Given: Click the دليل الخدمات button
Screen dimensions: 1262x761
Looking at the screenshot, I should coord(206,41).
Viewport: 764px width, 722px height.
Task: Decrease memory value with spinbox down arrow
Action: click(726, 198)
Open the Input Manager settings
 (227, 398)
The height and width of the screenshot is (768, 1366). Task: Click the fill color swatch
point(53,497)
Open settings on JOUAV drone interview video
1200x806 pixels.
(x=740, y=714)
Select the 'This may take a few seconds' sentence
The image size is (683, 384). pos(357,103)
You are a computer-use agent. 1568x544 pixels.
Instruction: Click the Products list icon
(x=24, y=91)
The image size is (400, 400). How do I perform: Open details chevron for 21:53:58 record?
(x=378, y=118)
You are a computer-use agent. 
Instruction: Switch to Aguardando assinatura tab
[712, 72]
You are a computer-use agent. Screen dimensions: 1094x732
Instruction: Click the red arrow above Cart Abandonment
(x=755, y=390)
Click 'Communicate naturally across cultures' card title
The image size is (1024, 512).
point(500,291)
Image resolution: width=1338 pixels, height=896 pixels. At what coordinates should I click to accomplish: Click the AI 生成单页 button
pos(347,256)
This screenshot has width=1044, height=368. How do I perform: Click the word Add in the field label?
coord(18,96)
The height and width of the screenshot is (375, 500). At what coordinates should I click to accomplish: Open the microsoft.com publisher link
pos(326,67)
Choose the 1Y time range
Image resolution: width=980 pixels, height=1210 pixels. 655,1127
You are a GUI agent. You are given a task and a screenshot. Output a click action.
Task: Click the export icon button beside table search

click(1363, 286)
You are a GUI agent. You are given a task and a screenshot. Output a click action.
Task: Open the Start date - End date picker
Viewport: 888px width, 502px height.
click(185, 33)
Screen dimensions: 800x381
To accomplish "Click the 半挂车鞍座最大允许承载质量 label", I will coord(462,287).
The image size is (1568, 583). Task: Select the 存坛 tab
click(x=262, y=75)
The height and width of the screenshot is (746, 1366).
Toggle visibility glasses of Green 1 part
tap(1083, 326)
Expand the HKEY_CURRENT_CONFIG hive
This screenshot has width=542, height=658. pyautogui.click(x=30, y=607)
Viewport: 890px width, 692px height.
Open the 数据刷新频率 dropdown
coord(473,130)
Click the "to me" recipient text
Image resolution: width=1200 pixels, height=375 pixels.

----------

§ What to work on
Each line of the records belongs in the answer, reproduced exactly.

§ Written response
Given: Click the دليل الخدمات button
Screen dimensions: 1262x761
Looking at the screenshot, I should coord(206,41).
Viewport: 764px width, 722px height.
Task: Decrease memory value with spinbox down arrow
Action: click(726, 198)
Open the Input Manager settings
 (227, 398)
The height and width of the screenshot is (768, 1366). Task: Click the fill color swatch
point(53,497)
Open settings on JOUAV drone interview video
1200x806 pixels.
(x=740, y=714)
Select the 'This may take a few seconds' sentence
The image size is (683, 384). pos(357,103)
You are a computer-use agent. 1568x544 pixels.
Instruction: Click the Products list icon
(x=24, y=91)
The image size is (400, 400). How do I perform: Open details chevron for 21:53:58 record?
(x=378, y=118)
You are a computer-use agent. 
Instruction: Switch to Aguardando assinatura tab
[712, 72]
You are a computer-use agent. Screen dimensions: 1094x732
Instruction: Click the red arrow above Cart Abandonment
(x=755, y=390)
Click 'Communicate naturally across cultures' card title
The image size is (1024, 512).
point(500,291)
Image resolution: width=1338 pixels, height=896 pixels. At what coordinates should I click to accomplish: Click the AI 生成单页 button
pos(347,256)
This screenshot has width=1044, height=368. How do I perform: Click the word Add in the field label?
coord(18,96)
The height and width of the screenshot is (375, 500). At what coordinates should I click to accomplish: Open the microsoft.com publisher link
pos(326,67)
Choose the 1Y time range
Image resolution: width=980 pixels, height=1210 pixels. 655,1127
You are a GUI agent. You are given a task and a screenshot. Output a click action.
Task: Click the export icon button beside table search

click(1363, 286)
You are a GUI agent. You are given a task and a screenshot. Output a click action.
Task: Open the Start date - End date picker
Viewport: 888px width, 502px height.
click(185, 33)
Screen dimensions: 800x381
To accomplish "Click the 半挂车鞍座最大允许承载质量 label", I will coord(462,287).
The image size is (1568, 583). Task: Select the 存坛 tab
click(x=262, y=75)
The height and width of the screenshot is (746, 1366).
Toggle visibility glasses of Green 1 part
tap(1083, 326)
Expand the HKEY_CURRENT_CONFIG hive
This screenshot has width=542, height=658. pyautogui.click(x=30, y=607)
Viewport: 890px width, 692px height.
Open the 数据刷新频率 dropdown
coord(473,130)
Click the "to me" recipient text
Image resolution: width=1200 pixels, height=375 pixels.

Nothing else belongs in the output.